— start of Excerpt —

USTAR Executive Director Ted McAleer says there’s a reason why Utah was one of the only economies to increase productivity during the recent recession. “It’s because we were willing to invest during the economic downturn,” McAleer says. In the last three years, USTAR used a $3.4 million grant to produce $20.3 million in private financing, 98 prototypes, 176 jobs and 30 new companies.
USTAR has recruited researchers from top research universities such as MIT, Harvard University, UCLA, Case Western, University of Arizona and Oak Ridge National Laboratory — a human capital that has returned $131 million in grants. These researchers also have produced more than 330 invention disclosures, 202 patents and provisional patents, and started or relocated 10 companies.
One of USTAR’s startup companies is WAVE, which was spun out of research conducted at USU. The research produced a wireless power transfer technology to electrify vehicles without the use of heavy and expensive batteries. Instead of buses charging their batteries with a plug overnight, WAVE’s technology allows a bus to be charged wirelessly many times throughout the day in a matter of minutes.
McAleer says the secret to USTAR’s success is its people — people like Hunter Wu, Ph.D., WAVE’s director of commercial product development for wireless power transfer. Wu has been working on the project since 2011 and says he has been impressed with USTAR, USU and the State of Utah’s bold vision to invest in a technology that is revolutionary and high risk, but could potentially have huge returns — something USTAR does on a regular basis.
Wu says, “It is always a dream of an engineer, like myself, to develop technology that could eventually one day change the world. Seeing the research and development being used in a real company is a first step in this journey.”

— end of Excerpt —
— start of Supplied data —

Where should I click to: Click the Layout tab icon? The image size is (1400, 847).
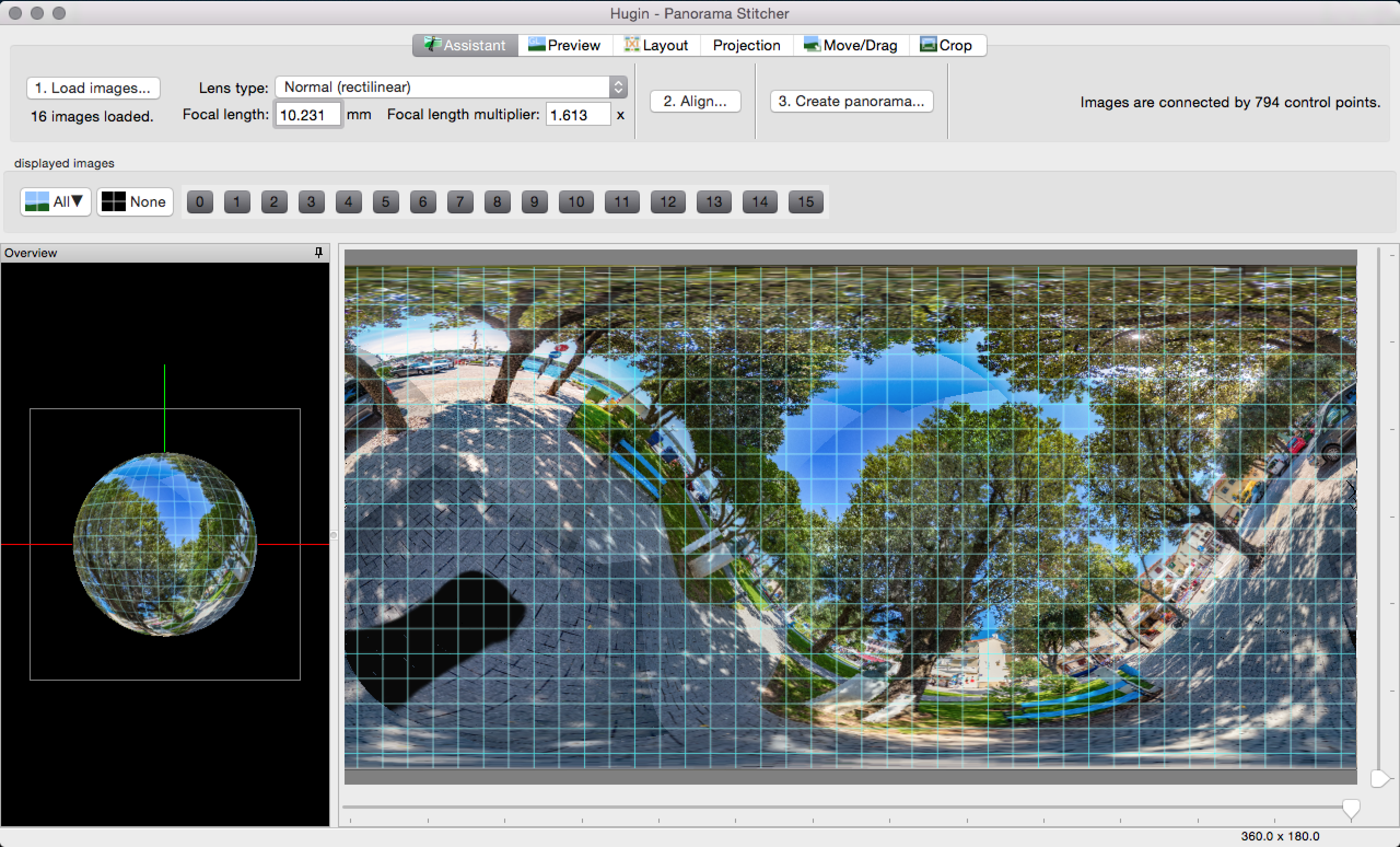[632, 44]
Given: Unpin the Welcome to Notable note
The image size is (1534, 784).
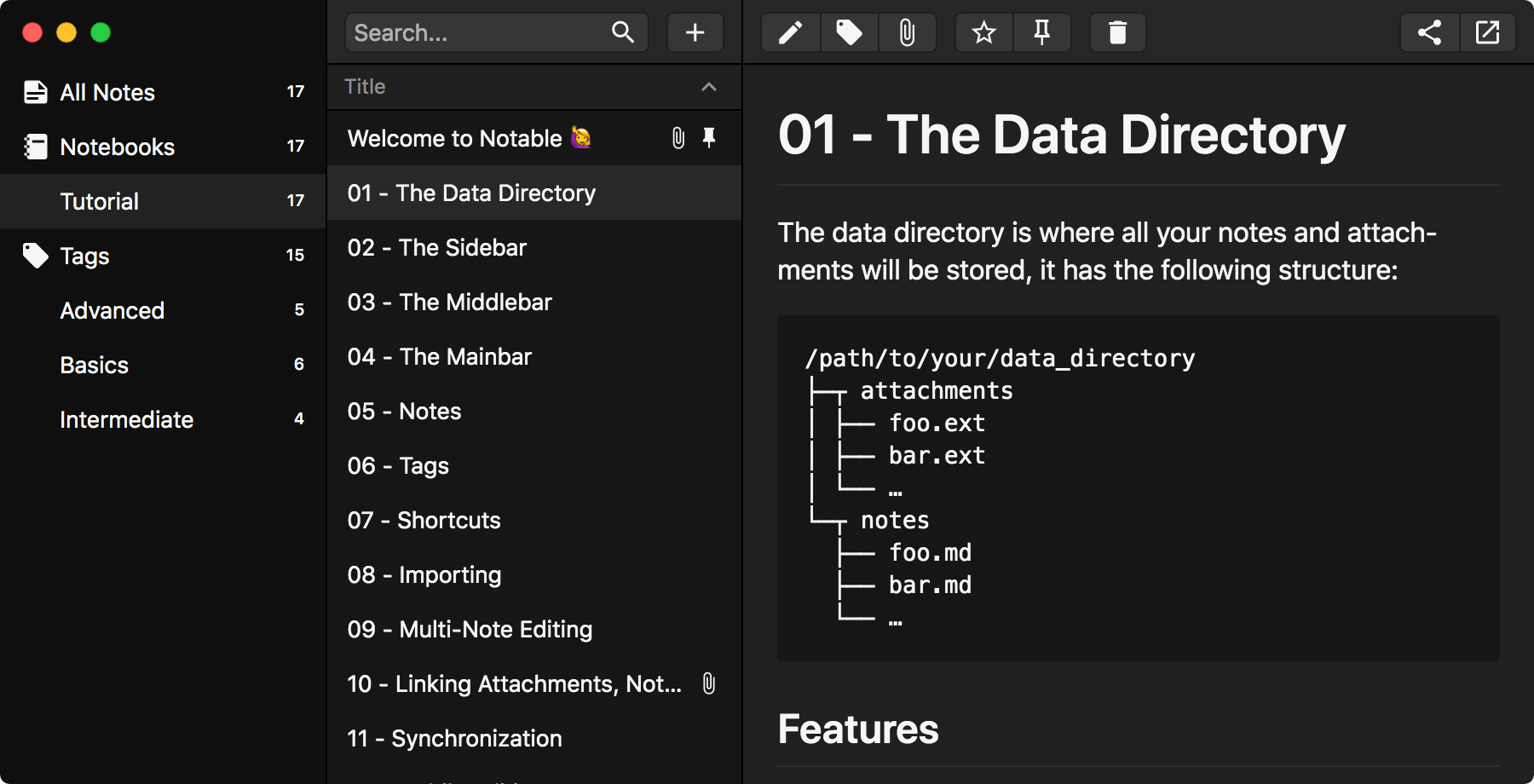Looking at the screenshot, I should tap(710, 138).
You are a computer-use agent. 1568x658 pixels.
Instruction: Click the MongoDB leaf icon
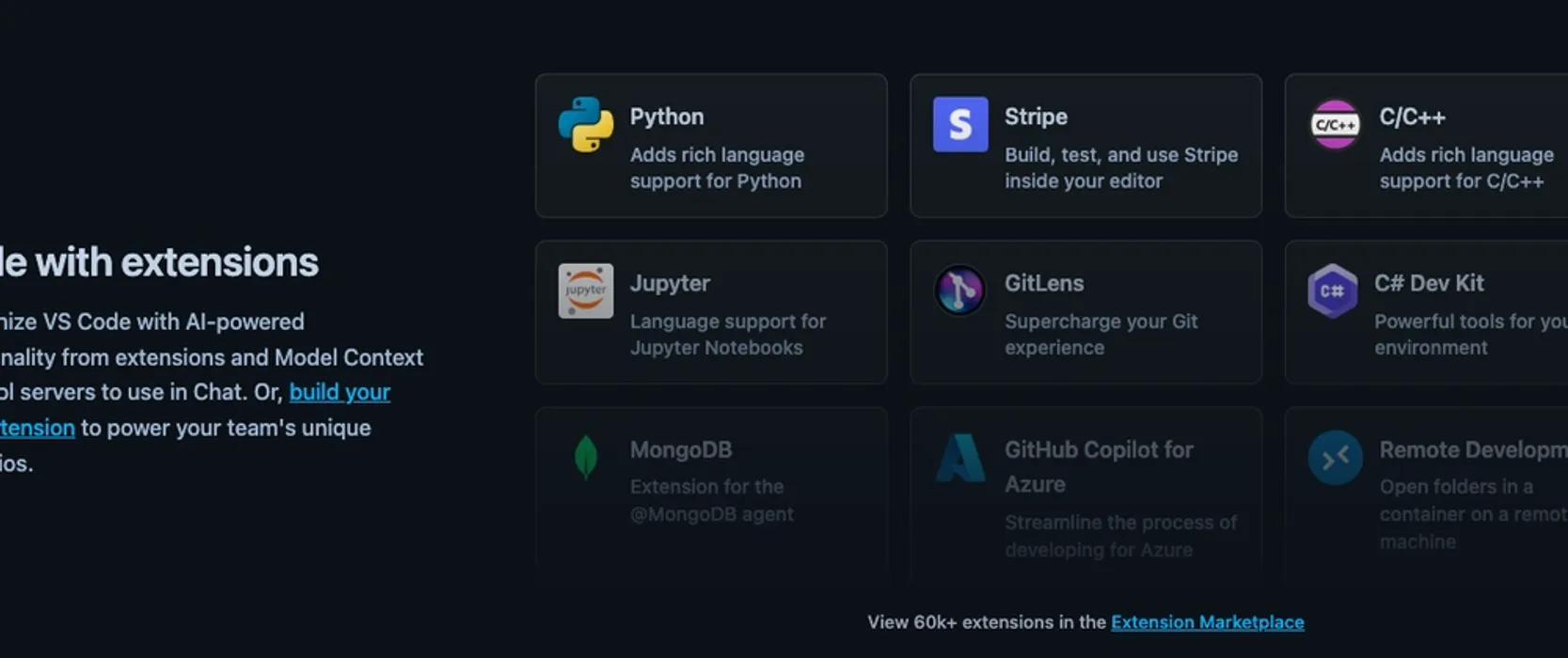(584, 458)
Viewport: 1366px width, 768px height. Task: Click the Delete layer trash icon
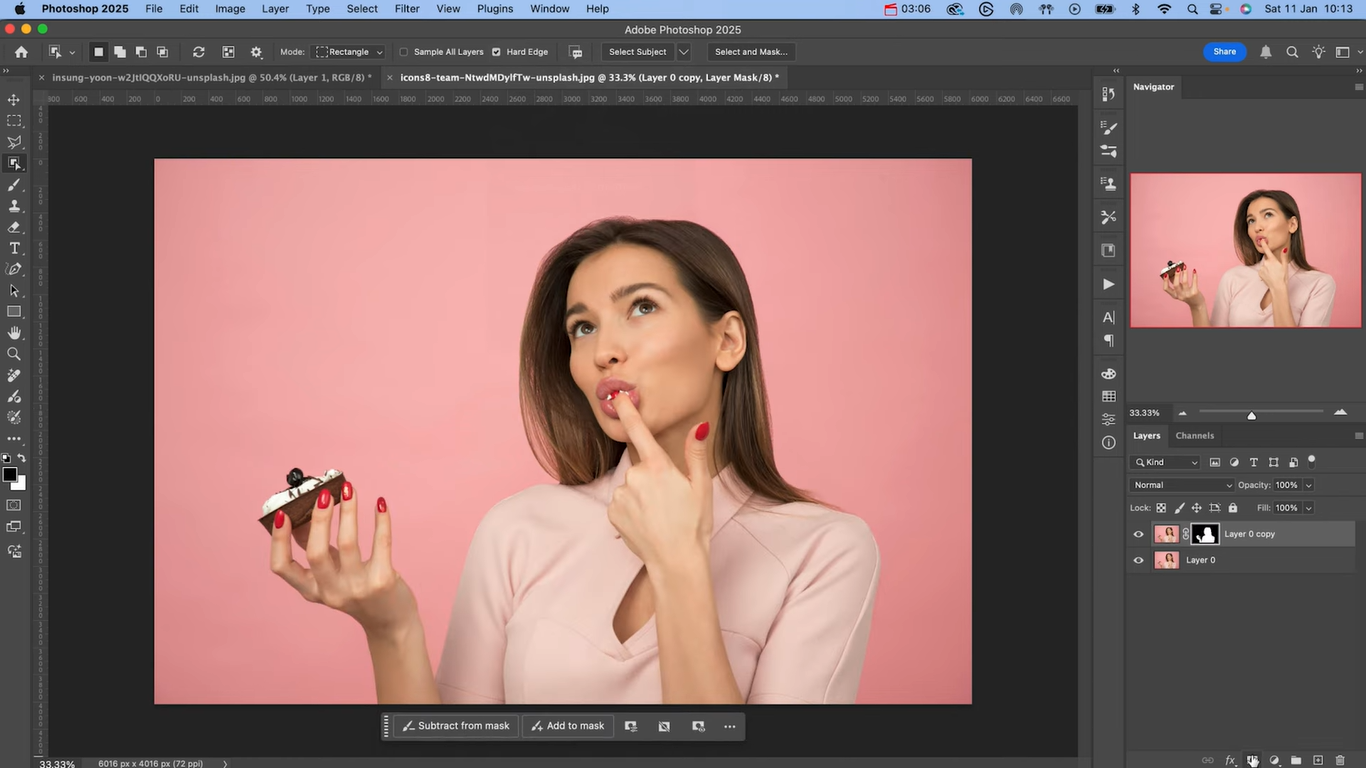tap(1338, 760)
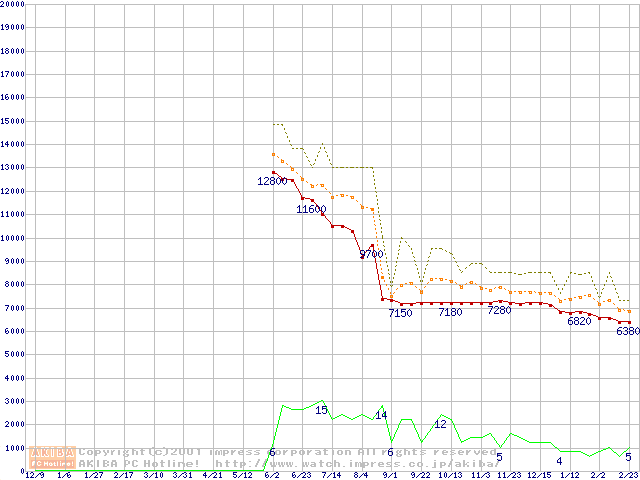The image size is (640, 480).
Task: Click the 10000 y-axis label
Action: pyautogui.click(x=13, y=238)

— end of Supplied data —

• Given exercise: Reproduce the part of the USTAR excerpt starting at "USTAR Executive Director" and ending at "relocated 10 companies.". These lines have no connection to the excerpt on USTAR.

• Answer in full:
USTAR Executive Director Ted McAleer says there’s a reason why Utah was one of the only economies to increase productivity during the recent recession. “It’s because we were willing to invest during the economic downturn,” McAleer says. In the last three years, USTAR used a $3.4 million grant to produce $20.3 million in private financing, 98 prototypes, 176 jobs and 30 new companies.
USTAR has recruited researchers from top research universities such as MIT, Harvard University, UCLA, Case Western, University of Arizona and Oak Ridge National Laboratory — a human capital that has returned $131 million in grants. These researchers also have produced more than 330 invention disclosures, 202 patents and provisional patents, and started or relocated 10 companies.